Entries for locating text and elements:
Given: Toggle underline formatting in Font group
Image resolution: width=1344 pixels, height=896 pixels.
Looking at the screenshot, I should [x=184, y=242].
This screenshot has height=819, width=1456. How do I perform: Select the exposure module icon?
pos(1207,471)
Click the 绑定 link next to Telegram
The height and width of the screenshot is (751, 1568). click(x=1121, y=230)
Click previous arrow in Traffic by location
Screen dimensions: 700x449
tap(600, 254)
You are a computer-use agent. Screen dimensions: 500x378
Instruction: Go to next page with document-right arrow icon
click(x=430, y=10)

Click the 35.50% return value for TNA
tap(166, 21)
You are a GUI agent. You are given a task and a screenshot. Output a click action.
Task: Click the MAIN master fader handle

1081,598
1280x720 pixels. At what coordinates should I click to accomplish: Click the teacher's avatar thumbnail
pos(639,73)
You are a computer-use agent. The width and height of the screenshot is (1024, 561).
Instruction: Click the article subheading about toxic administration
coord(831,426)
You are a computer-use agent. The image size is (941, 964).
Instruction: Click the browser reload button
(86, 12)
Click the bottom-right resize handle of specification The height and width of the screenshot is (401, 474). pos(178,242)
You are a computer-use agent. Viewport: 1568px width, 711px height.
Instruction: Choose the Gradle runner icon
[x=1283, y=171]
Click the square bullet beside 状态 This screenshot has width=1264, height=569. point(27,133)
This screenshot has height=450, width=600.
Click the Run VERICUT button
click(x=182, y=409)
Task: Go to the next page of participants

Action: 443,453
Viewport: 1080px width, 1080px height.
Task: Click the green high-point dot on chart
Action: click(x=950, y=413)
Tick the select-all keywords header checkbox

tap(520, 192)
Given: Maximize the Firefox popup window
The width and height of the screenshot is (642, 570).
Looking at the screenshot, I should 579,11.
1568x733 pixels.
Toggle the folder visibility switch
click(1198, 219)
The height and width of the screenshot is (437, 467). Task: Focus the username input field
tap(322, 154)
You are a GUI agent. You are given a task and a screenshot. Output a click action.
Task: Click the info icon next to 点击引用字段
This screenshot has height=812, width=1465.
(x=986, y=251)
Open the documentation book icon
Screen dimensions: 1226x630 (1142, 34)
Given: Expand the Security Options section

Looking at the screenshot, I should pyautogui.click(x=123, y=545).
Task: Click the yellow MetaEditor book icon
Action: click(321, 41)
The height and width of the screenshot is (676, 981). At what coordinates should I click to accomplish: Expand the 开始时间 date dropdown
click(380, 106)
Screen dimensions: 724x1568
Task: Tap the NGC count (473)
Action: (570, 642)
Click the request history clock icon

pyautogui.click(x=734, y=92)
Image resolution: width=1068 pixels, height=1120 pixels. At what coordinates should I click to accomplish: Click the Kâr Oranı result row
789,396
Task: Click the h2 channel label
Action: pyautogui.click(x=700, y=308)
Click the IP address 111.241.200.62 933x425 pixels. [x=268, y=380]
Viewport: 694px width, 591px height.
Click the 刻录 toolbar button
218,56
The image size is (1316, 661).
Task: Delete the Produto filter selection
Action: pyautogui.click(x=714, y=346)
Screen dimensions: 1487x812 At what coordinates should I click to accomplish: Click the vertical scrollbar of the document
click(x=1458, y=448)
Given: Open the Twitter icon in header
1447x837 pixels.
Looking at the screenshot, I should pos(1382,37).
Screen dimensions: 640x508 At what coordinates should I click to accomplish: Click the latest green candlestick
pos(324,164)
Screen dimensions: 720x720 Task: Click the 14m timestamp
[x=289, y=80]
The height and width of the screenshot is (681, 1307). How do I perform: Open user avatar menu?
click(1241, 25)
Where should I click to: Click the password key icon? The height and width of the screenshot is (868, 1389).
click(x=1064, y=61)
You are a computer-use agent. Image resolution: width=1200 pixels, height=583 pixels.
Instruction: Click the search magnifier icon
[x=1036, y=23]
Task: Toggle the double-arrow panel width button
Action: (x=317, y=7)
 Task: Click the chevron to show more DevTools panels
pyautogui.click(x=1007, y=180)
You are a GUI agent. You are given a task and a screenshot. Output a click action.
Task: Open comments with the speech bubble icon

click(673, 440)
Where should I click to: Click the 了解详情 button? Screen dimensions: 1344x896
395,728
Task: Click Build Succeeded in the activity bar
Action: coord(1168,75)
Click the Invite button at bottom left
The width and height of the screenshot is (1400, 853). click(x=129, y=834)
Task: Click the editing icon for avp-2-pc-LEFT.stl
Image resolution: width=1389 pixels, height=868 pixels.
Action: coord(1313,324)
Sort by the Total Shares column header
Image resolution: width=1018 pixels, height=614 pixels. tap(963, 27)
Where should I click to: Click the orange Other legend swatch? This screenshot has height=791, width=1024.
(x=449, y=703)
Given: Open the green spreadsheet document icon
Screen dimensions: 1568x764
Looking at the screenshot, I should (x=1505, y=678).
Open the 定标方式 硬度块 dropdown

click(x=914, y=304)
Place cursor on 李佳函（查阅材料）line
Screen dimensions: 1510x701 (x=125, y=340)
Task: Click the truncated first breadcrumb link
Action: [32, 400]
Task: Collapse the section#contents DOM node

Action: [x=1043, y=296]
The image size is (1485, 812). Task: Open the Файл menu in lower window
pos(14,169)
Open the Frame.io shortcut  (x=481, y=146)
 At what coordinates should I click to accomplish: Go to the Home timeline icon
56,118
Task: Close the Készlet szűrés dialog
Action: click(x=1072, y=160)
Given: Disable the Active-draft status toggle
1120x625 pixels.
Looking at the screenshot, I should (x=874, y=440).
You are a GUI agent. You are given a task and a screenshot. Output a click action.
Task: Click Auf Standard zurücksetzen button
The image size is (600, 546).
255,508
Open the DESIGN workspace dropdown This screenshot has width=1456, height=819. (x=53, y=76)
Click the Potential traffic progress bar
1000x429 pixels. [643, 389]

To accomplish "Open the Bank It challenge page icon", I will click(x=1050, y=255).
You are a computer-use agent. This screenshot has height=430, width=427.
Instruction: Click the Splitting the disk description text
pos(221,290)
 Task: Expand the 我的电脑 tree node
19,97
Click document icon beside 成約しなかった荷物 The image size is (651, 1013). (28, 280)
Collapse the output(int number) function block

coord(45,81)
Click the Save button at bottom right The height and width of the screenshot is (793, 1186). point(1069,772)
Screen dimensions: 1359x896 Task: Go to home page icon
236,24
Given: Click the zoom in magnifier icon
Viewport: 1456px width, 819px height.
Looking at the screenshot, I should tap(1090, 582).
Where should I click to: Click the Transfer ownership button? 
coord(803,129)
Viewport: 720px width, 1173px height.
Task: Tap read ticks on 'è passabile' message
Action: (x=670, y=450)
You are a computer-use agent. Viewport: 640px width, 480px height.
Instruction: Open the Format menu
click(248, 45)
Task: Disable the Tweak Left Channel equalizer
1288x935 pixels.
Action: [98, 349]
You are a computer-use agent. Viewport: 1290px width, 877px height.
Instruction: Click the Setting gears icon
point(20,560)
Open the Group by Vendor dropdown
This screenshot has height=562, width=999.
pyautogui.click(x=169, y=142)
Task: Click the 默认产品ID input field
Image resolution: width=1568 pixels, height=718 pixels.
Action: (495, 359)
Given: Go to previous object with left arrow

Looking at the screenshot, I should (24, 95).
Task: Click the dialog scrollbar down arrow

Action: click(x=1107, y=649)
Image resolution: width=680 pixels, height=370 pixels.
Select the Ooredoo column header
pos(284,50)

**Aim:**
Please pick out every line of the records above that contains the string "Viewport" and copy each one.

**The response:**
You are a computer-use agent. Viewport: 1568px width, 711px height.
Viewport: 1080px width, 1080px height.
Viewport: 694px width, 591px height.
Viewport: 1456px width, 819px height.
Viewport: 720px width, 1173px height.
You are a computer-use agent. Viewport: 640px width, 480px height.
You are a computer-use agent. Viewport: 1290px width, 877px height.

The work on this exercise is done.